Lesotho has surplus water owing to the mountains that easily trap terra cubic meters of water from the Senqu River, Vaal and Orange rivers amongst other water streams. The four countries represented by the ministers responsible for water supply recently met in Kasane to approve the commencement of a feasibility study that will guide the design, engineering and construction of one of Africa’s largest dams in Lesotho and a Pipeline running from the Kingdom of Lesotho through South Africa into Botswana.
Minister of Land Management, Water and Sanitation Services Prince Maele briefed members of the press this week that the four countries involved reached an agreement to source funds from the African Development Bank for the study. According to Maele the feasibility study will inform the size of the dam to be constructed considering the environmental assessment and the quantity of water to supply to countries in demand hence also informing the budget of the actual dam construction and the transfer pipeline.
“For now we can only say it will be a very large dam considering the demand of water we want to meet in both Namibia and Botswana” he said. The feasibility study is expected to cost around US$2.3 million (P23million) and is targeted to be complete within a period of 24 months.
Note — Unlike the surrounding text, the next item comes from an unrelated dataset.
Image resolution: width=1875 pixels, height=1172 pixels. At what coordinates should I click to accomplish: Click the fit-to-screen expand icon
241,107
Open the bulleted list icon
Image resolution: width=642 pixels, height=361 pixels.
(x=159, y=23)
The detailed objective of the study is also to determine the viability of water resource development options for the entire water transfer by gathering and assessing engineering, costing, social, legal, environmental, economic and financial information.
The study findings will provide an important input in support of the broader assessment and analysis of potential impacts associated with climate change in the Orange-Senqu River basin. It links to the ongoing analytical work addressing the Climate Vulnerability of Africa’s Infrastructure’ that is focused on river basins across Africa using a climate lense to build on the Africa Infrastructure Country Diagnostic. “This will ensure that we develop a sustainable project with global standards taking into consideration all environmental and socio-economic aspects,” Maele further explained
He said that Botswana wanted to source water that would not be expensive for the country. According to Maele, the implementation of the entire project will benefit inhabitants of the villages and settlements that the pipeline traversed. “The residents will benefit in terms of the water supply and employment creation during pipeline construction as well as maintenance and services of the mini monitoring facilities throughout the pipeline. The pipeline drawing water into Botswana will be just over 600 kilometres and will stream water into the greater Gaborone area and villages in the southern part of Botswana.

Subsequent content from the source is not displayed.